McRae died of a self-inflicted gunshot wound, Rozman said, adding that he was unable to provide details of the firearm recovered at the scene and that investigators executed a search warrant on a residence connected to McRae.
Cellphone video showed students running across the campus in panic as shots rang out while others barricaded themselves into classrooms and bedrooms for several hours during the hunt for McRae.
“The shooter came in our room and shot three to four times,” a Michigan State student, Dominik Molotky, told ABC News. “I’m pretty sure he hit two students in our classroom.”
The Democratic Michigan congresswoman Elissa Slotkin echoed Whitmer’s calls for gun reform, saying she was “filled with rage” at having to address another press conference only 15 months after a high school shooting in Oxford township near Detroit left three students dead and eight others injured.
“We have children in Michigan who are living through their second school shooting in under a year and a half,” Slotkin said. “If this is not a wake-up call to do something I don’t know what is.
“You either care about protecting kids or you don’t.
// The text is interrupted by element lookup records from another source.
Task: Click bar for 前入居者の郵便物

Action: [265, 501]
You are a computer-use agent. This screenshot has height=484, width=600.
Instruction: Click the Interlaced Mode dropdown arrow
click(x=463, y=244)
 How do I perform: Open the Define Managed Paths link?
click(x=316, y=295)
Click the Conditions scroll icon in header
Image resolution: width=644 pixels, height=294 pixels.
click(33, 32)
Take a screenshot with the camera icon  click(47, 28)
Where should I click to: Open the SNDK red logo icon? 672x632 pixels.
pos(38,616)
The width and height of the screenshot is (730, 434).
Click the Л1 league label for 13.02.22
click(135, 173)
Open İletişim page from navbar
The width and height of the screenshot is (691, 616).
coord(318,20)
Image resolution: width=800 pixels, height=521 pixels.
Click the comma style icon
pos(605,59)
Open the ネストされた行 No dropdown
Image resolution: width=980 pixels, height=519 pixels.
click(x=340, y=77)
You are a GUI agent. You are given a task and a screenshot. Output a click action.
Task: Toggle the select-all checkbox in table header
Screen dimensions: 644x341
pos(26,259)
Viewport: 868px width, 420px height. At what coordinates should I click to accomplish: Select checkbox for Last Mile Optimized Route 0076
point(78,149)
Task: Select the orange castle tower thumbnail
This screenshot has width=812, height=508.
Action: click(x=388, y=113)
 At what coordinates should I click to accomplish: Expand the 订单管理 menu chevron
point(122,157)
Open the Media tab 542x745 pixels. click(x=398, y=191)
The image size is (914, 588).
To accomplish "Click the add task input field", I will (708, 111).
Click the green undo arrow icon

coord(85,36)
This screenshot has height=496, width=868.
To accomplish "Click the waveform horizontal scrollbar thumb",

You either care about having an open honest conversation about what is going on in our society, or you don’t, but please don’t tell me you care about the safety of children if you’re not willing to have a conversation about keeping them safe in a place that should be a sanctuary.”
Whitmer, fighting back tears, said Biden had called to offer condolences and support.
“Our Spartan community and Michiganders across the state are devastated,” she said in a statement ahead of the briefing, which referred to the Spartans nickname belonging to Michigan State’s athletics teams.
“Spartans will cry and hold each other a little closer. We will mourn the loss of beautiful souls and pray for those fighting for their lives in the hospital.”
The chief medical officer at EW Sparrow hospital in Lansing, Denny Martin, said four of the five wounded required surgery, and all remained in a critical medical condition on Tuesday morning.
Michigan State’s interim president, Teresa Woodruff, said all classes were canceled until at least Monday.
According to the Gun Violence Archive, there had been at least 67 mass shootings in the US in 2023 as of Tuesday, which was the year’s 45th day. The archive defines a mass shooting as one in which four people are wounded or killed, not counting any shooters.